▽

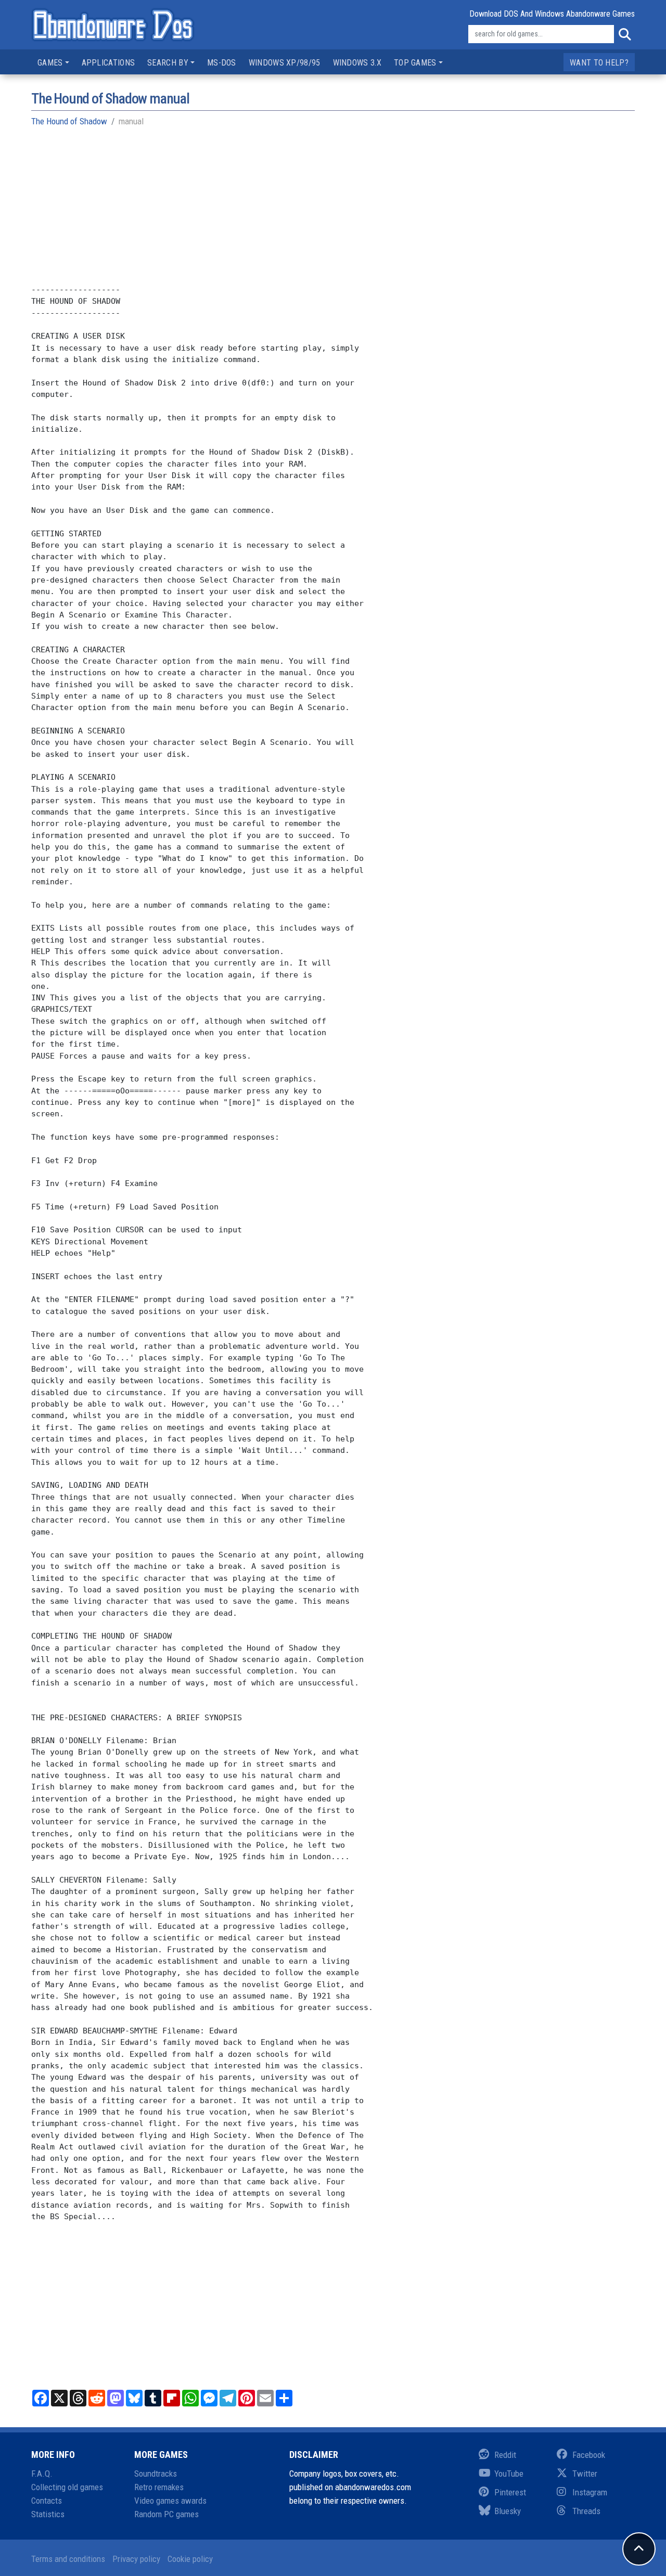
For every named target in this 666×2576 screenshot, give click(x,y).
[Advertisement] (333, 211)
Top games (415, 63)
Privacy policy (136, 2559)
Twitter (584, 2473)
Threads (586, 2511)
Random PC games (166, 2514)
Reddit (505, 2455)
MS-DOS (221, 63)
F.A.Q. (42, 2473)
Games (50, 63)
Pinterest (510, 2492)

△

**WHAT NEEDS TO BE DONE**
A precise repetition of every entry, free of pictures, is the expected answer.

**WRITTEN ANSWER**
For every named target in this 666×2576 screenshot, give click(x,y).
[Advertisement] (333, 211)
Top games (415, 63)
Privacy policy (136, 2559)
Twitter (584, 2473)
Threads (586, 2511)
Random PC games (166, 2514)
Reddit (505, 2455)
MS-DOS (221, 63)
F.A.Q. (42, 2473)
Games (50, 63)
Pinterest (510, 2492)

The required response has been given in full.